Attendants learn basic knowledge of microcontrollers, electronic circuits, programming, and so on.
All acquired knowledge will eventually be combined when attendants get their chance to collaborate and build a project.
COURSE DESIGN




ROBOT BUILDING
Learn basic mobile vehicle structure and mechanism by building your own robot.




MICROCONTROLLERS AND PROGRAMMING
The microcontroller used here is the Parallax Basic Stamp.
Programming skills are taught using the corresponding development environment.




EXPERIMENT: PHOTORESISTORS
Lots of circuit components are introduced to attendants, from operation principles, functionalities, circuit design to
microcontroller interaction.
The photoresistor is one of them. Attendants may observe its behavior when shining a flashlight towards it.

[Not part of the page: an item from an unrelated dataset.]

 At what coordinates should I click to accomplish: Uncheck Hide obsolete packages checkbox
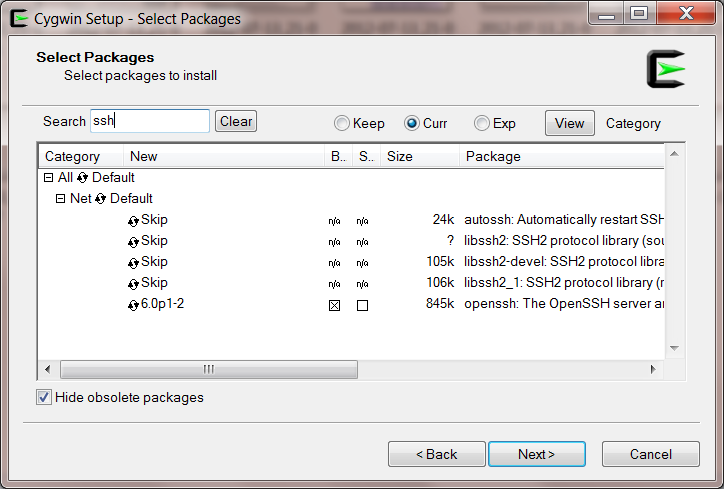[44, 398]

EXPERIMENT: INFRARED SENSORS
The infrared sensor (and emitter) is another component attendants will work with. Working principles are introduced using analogies of natural effects and phenomena, for example, the difference of infrared ray absorption between white and black surfaces.
PROJECTS
At the end of the camp, attendants will collaborate with team members to participate in final projects.
These projects are in the form of competitions and are highly related to previous lectures and labs.
PHOTORESISTOR BALLOON CHALLENGE
Two teams compete at the same time.
Each team's robot has several pins fixed to the robot's front edge and a balloon attached to the back.
Four photoresistors are added to the microcontroller circuit, in order to serve as "direction keys" for computer games.
In a similar logic, the competitor holds a flashlight towards a specific photoresistor, to control the robot to move in the corresponding direction.
The winning condition for a team is to pop the balloon behind the opponent team's robot.

FOLLOW THE BLACK TRACK CHALLENGE
Utilizing the infrared sensors' operation principle, a correctly programmed microcontroller may determine whether its infrared sensors are facing towards a black or white surface.Â
If two pairs of infrared sensors are installed on the front bottom edge of the robot, the robot can be maintained on a black track and simultaneously advance along it.
The rules of this challenge is, each team member get to randomly draw one card with a track drawn on it (as illustrated in photo on the right). Ten members then discuss how to arrange the ten cards into a single track.Â
Finally, the robot is placed at the start and will begin its journey autonomously. Any team finishing the race in shortest time wins the competition.